Public safety radio network finally up and running in DuPage

For the first time ever, more than 3,000 DuPage County police officers, firefighters and emergency responders are on the same wavelength.

After years of delays, county political and public safety officials on Tuesday announced the full implementation of a joint radio network that will allow communication among 60 agencies throughout DuPage, and will tie local authorities into a statewide radio system.

The new system, which cost $30 million, promises interoperability – the seamless communication between agencies -- which is considered critical during emergencies.

Several speakers at a media event Tuesday recalled a 2008 standoff at a Wheaton bank after a gunman took a dozen hostages. Police from several departments were forced to rely on hand signals to coordinate their movements because their radio systems were not compatible.

"We had a system that could not communicate," Hinsdale Police Chief Bradley Bloom said. "It was unsafe for the public and unsafe for our officers."

The new radio network consists of 3,134 portable and mobile radios and 53 consoles in nine 911 answering centers throughout the system, which is operated by the DuPage Emergency Telephone System Board

ETSB Executive Director Linda Zerwin said the system has been rolled out slowly since May, and was fully online during the recent Ryder Cup held at Medinah Country Club. Police used the new system to coordinate crowd control for the 400,000 golf spectators who descended on Medinah, County Board Chairman Dan Cronin said.

The process that led to Tuesday's announcement was often bumpy.
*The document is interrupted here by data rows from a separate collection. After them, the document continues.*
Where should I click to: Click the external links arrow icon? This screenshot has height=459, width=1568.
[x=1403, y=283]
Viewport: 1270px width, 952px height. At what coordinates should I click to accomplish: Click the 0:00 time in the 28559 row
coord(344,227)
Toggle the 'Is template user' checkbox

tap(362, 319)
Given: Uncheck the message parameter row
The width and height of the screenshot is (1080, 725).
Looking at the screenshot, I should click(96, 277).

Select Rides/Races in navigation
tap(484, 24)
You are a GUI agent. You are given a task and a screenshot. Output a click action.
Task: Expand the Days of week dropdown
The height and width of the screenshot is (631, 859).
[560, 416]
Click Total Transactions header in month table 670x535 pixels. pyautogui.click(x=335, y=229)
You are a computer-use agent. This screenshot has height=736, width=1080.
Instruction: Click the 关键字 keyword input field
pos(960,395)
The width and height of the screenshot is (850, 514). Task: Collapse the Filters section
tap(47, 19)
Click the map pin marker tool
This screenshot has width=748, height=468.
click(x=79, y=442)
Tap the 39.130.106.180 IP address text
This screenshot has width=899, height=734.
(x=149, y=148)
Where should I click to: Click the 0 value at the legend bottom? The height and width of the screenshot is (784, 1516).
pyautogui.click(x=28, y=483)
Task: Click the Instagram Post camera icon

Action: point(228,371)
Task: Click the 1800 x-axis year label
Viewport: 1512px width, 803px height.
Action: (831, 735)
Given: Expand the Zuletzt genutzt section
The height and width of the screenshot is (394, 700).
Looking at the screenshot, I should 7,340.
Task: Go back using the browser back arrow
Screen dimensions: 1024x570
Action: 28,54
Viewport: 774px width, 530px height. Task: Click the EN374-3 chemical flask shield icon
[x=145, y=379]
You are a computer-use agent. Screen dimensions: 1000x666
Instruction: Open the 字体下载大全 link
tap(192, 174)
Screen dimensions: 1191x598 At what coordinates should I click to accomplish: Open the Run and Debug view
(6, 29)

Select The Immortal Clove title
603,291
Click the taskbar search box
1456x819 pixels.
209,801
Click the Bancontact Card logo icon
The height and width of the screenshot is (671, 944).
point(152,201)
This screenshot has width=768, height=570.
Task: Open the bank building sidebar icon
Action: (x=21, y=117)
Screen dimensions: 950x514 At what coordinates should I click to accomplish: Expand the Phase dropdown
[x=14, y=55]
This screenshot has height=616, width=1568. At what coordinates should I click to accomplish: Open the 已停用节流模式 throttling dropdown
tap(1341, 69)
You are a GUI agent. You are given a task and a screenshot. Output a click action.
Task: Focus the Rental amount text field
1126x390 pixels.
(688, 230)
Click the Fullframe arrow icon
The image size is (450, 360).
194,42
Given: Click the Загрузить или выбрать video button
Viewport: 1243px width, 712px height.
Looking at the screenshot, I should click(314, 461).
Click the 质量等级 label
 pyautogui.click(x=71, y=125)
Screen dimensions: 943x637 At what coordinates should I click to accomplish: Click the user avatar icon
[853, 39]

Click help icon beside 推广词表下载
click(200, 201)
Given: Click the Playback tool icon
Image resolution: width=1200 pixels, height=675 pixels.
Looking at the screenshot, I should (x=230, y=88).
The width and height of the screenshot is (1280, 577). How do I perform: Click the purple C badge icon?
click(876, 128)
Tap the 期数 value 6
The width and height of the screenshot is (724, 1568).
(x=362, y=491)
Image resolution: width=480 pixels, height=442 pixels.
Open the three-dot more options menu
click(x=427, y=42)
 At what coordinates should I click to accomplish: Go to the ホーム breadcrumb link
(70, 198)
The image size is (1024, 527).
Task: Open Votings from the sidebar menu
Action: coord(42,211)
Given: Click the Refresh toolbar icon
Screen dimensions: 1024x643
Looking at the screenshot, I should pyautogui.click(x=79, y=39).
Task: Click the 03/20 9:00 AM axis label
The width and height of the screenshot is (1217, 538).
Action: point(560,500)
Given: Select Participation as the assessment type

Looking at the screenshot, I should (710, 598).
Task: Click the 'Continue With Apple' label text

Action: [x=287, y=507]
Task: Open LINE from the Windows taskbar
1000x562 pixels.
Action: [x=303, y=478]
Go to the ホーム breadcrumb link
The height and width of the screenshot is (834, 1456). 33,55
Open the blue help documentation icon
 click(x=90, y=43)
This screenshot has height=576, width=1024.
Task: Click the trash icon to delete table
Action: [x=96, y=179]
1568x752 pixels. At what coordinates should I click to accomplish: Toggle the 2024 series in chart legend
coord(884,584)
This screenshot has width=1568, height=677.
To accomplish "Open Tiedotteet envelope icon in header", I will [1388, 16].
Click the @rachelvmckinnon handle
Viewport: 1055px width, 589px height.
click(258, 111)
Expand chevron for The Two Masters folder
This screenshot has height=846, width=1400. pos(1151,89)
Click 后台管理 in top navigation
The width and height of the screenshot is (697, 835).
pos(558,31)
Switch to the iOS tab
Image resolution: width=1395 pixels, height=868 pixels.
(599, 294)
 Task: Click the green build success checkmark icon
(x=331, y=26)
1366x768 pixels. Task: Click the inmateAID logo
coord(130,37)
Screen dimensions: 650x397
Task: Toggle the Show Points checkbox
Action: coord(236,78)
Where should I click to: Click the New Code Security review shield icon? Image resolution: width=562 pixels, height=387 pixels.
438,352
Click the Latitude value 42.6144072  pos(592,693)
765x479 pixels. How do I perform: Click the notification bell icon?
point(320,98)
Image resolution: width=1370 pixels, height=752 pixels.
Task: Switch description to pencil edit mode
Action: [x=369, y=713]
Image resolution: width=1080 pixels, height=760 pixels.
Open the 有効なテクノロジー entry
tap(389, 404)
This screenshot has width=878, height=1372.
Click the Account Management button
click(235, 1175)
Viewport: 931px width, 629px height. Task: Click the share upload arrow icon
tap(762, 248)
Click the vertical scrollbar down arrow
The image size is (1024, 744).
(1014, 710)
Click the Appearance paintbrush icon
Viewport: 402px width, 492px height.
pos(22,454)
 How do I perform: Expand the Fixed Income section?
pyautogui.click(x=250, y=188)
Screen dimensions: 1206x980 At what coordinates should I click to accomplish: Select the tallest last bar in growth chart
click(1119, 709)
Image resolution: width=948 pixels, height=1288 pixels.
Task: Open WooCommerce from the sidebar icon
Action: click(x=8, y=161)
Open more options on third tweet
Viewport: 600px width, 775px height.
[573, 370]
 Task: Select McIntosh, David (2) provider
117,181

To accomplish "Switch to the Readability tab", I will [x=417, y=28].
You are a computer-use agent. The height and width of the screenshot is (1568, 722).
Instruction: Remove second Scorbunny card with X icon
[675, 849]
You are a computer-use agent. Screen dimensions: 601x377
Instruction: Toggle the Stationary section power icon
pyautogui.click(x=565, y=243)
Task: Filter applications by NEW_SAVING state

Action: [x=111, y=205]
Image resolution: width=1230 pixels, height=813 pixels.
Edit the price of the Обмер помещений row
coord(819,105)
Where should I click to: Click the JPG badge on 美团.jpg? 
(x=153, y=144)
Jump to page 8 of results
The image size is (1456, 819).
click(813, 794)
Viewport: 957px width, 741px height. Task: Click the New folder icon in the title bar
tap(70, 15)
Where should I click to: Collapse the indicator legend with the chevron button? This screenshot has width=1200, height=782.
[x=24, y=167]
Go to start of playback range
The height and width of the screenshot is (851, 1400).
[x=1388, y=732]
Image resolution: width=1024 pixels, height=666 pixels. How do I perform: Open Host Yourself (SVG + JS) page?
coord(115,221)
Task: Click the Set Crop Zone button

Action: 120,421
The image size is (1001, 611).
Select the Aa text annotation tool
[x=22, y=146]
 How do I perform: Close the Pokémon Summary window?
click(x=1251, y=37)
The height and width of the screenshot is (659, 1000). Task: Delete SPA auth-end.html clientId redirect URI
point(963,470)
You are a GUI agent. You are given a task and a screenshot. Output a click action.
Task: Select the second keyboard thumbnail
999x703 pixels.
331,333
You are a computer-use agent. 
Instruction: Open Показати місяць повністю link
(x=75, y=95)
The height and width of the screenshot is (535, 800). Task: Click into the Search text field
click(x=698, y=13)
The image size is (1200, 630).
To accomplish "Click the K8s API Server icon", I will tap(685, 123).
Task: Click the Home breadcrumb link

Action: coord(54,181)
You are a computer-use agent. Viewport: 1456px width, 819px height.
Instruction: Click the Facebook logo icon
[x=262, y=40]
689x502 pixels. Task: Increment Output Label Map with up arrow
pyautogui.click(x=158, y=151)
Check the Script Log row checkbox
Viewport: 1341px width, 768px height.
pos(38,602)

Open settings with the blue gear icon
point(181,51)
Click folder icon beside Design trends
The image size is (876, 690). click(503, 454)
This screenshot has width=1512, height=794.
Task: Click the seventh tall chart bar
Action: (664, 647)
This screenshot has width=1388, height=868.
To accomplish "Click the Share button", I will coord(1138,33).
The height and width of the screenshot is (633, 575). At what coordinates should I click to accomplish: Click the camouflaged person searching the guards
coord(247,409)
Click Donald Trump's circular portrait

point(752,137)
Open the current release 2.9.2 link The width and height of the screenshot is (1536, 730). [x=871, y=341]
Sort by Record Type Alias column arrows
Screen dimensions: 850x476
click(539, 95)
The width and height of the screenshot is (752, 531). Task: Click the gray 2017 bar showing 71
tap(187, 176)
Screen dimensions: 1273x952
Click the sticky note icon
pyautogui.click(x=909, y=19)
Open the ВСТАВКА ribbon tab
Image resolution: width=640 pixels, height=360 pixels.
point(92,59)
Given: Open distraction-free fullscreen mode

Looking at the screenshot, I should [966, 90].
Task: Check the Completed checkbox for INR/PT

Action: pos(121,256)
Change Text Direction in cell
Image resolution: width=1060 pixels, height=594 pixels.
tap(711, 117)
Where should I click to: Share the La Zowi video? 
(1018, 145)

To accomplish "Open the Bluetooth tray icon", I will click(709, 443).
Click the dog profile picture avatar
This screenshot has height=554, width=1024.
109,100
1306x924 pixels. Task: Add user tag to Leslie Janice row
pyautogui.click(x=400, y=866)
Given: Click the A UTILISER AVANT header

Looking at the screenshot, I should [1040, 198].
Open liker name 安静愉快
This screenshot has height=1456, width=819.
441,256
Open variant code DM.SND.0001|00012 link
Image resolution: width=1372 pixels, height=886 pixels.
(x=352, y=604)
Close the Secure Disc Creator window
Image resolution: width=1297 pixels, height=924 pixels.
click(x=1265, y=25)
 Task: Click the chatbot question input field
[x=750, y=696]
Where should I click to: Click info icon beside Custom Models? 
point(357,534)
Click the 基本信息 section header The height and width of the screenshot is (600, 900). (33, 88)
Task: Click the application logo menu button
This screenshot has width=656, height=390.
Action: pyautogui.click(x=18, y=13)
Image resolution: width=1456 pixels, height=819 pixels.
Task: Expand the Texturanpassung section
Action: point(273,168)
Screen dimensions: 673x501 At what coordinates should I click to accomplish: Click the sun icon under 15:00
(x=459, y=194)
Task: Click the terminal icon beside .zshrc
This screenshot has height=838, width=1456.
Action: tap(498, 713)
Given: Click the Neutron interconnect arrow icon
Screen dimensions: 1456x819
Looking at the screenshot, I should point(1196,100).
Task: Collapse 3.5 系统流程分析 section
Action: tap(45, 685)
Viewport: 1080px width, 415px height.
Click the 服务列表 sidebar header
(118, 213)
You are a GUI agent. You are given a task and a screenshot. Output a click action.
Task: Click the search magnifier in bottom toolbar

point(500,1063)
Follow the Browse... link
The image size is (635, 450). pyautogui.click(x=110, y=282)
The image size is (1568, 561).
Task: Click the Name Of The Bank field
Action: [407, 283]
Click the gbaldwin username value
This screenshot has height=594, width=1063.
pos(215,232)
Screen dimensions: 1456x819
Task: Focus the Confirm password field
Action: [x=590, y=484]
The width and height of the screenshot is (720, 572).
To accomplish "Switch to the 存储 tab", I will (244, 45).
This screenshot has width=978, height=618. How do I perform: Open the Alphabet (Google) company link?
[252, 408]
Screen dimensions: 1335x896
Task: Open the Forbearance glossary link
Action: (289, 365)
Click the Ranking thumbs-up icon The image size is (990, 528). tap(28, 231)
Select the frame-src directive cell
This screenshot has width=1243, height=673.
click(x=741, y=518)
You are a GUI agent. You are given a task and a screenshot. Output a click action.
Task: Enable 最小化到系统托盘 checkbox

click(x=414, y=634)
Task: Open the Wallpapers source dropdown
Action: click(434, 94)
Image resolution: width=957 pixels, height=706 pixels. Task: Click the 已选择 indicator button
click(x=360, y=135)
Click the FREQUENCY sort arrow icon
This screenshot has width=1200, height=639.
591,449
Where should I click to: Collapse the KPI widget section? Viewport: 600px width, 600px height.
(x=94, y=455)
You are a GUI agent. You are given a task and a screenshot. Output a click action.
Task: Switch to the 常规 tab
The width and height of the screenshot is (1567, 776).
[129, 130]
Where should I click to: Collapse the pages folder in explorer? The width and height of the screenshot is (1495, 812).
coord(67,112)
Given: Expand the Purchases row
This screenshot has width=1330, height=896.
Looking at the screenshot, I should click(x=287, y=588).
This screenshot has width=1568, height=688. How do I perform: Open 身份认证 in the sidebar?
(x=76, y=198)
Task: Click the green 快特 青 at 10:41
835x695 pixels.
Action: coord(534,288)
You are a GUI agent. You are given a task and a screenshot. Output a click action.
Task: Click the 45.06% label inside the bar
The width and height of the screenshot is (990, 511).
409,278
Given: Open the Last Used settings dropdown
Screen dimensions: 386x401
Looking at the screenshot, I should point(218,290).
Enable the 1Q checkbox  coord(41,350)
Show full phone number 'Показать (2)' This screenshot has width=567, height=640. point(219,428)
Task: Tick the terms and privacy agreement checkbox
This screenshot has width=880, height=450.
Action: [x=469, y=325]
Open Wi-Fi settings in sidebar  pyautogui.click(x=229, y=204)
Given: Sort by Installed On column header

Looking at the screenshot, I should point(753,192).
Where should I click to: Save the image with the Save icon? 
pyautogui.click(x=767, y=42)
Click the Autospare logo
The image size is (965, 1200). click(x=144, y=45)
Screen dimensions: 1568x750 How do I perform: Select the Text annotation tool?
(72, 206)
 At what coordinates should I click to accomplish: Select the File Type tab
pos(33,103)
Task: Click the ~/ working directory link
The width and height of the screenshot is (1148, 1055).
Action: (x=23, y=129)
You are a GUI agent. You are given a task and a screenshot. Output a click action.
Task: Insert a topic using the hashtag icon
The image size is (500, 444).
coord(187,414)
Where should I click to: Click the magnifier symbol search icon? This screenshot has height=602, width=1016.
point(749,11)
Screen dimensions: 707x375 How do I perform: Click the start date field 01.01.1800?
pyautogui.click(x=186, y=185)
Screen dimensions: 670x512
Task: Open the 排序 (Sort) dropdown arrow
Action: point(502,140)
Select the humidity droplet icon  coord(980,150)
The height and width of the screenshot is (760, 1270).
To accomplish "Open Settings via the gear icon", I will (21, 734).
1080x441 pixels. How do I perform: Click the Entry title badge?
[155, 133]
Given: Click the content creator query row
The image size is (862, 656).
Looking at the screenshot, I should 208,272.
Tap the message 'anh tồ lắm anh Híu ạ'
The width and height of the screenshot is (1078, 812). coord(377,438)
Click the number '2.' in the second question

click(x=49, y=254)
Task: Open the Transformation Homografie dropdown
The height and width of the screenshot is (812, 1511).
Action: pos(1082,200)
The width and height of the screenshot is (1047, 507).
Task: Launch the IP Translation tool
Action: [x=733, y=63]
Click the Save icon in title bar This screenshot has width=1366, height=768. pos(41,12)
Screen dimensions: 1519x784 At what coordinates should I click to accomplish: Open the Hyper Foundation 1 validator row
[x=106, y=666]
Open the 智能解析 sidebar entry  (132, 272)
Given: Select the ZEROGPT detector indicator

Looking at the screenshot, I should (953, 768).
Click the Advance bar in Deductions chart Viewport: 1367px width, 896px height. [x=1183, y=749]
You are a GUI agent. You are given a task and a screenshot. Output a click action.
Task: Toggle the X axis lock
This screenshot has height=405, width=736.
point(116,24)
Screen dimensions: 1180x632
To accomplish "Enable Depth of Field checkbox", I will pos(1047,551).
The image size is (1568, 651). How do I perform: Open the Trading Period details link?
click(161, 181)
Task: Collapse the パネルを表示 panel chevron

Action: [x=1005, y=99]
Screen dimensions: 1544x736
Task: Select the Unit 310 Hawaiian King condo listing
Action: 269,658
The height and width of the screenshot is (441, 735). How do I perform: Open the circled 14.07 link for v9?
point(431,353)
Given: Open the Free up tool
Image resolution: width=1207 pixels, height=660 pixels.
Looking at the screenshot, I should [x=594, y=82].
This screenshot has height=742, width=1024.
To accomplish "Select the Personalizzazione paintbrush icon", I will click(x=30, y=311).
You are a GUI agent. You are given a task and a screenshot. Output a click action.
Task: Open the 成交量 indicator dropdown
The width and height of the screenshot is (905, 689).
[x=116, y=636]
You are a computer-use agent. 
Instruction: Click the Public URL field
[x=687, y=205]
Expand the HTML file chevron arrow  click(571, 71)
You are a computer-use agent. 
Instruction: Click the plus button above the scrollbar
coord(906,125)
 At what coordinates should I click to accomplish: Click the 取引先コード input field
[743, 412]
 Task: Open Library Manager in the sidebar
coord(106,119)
In 2006, the county signed a $7 million contract with Motorola to supply the radios and support for the new system. The Tribune reported that those costs more than quadrupled, and a number of DuPage municipalities complained about the way that the county awarded the contract.

The new DuPage system was paid for with a $2.35 million federal grant and money collected through a 911 wireless surcharge. Changes to the system were mandated by federal law following the Sept. 11 attacks – a day when many first responders were hampered by incompatible radio systems.